[Saved entries]
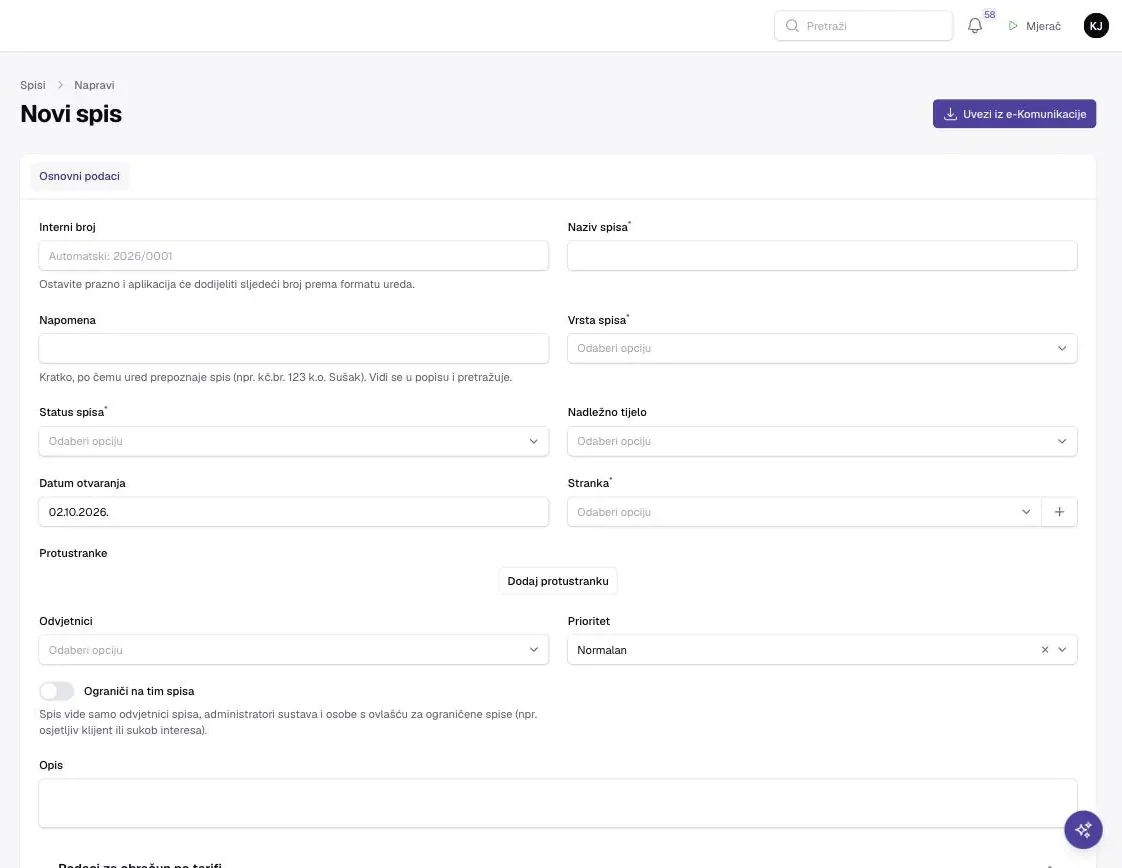Open the KJ user avatar menu
The image size is (1122, 868).
[1096, 26]
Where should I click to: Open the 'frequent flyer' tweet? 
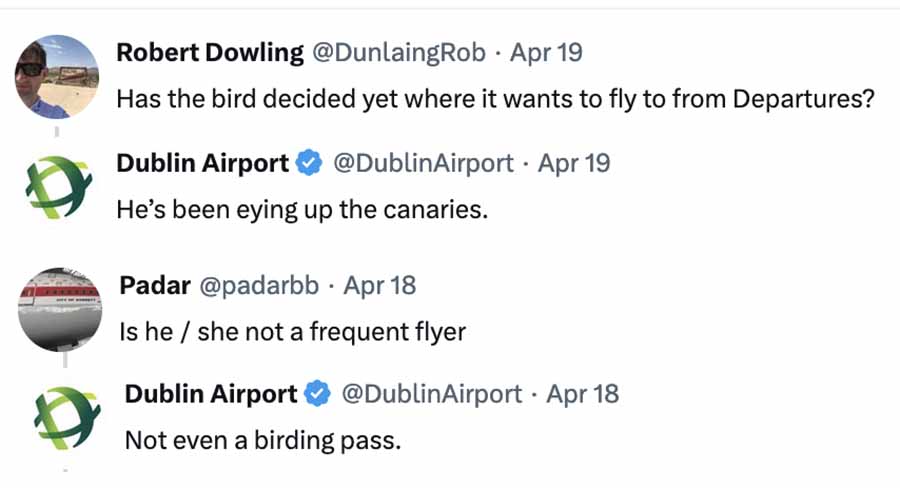293,332
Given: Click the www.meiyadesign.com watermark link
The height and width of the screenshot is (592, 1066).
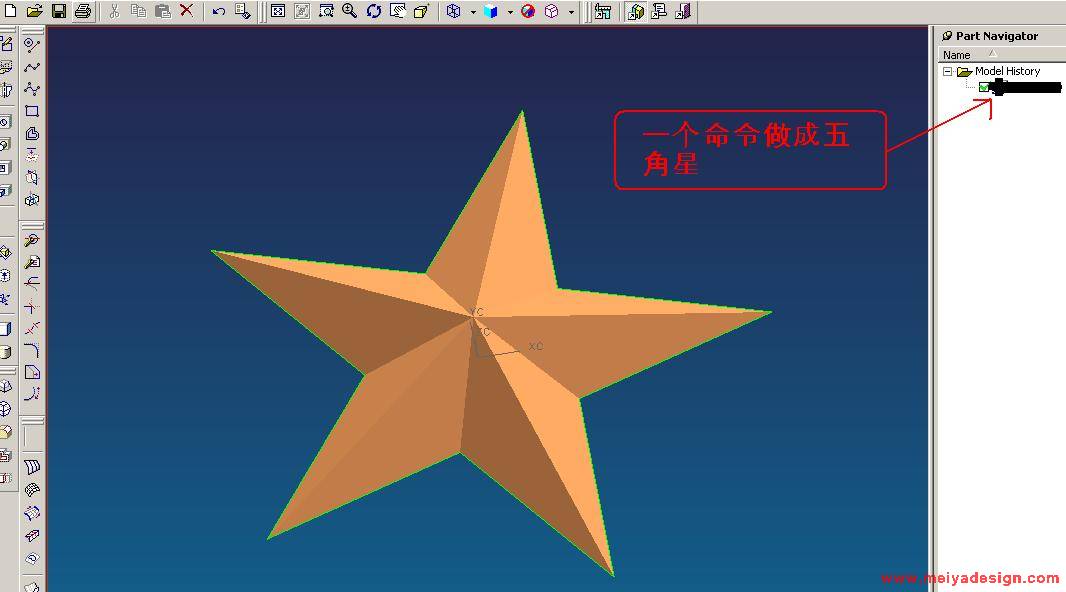Looking at the screenshot, I should click(x=969, y=578).
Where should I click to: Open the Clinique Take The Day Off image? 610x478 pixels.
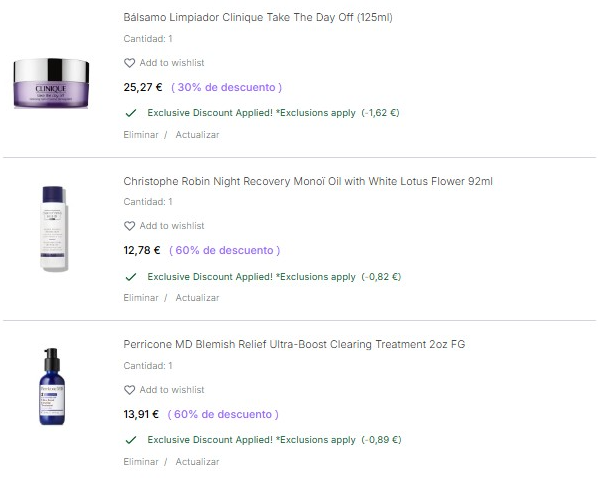coord(52,78)
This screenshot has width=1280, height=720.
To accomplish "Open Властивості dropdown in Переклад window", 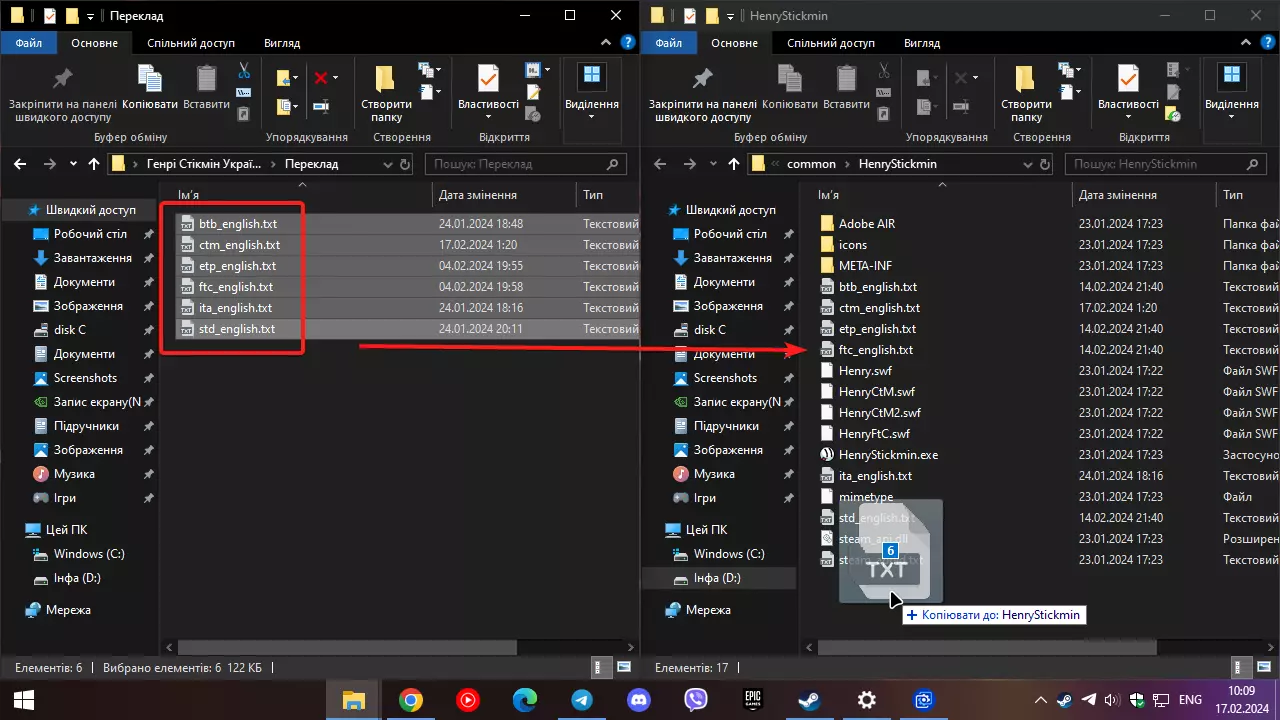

■ **DIRECTIONS**: Reproduce exactly, with nothing added, the lines from the line with "Where should I click to: Open the 'frequent" through the end of the entries above; pictures are to be left out.

■ **RESPONSE AREA**:
Where should I click to: Open the 'frequent flyer' tweet? 
293,332
Given: Click the www.meiyadesign.com watermark link
The height and width of the screenshot is (592, 1066).
Looking at the screenshot, I should click(x=969, y=578).
Where should I click to: Open the Clinique Take The Day Off image? 610x478 pixels.
coord(52,78)
This screenshot has width=1280, height=720.
To accomplish "Open Властивості dropdown in Переклад window", 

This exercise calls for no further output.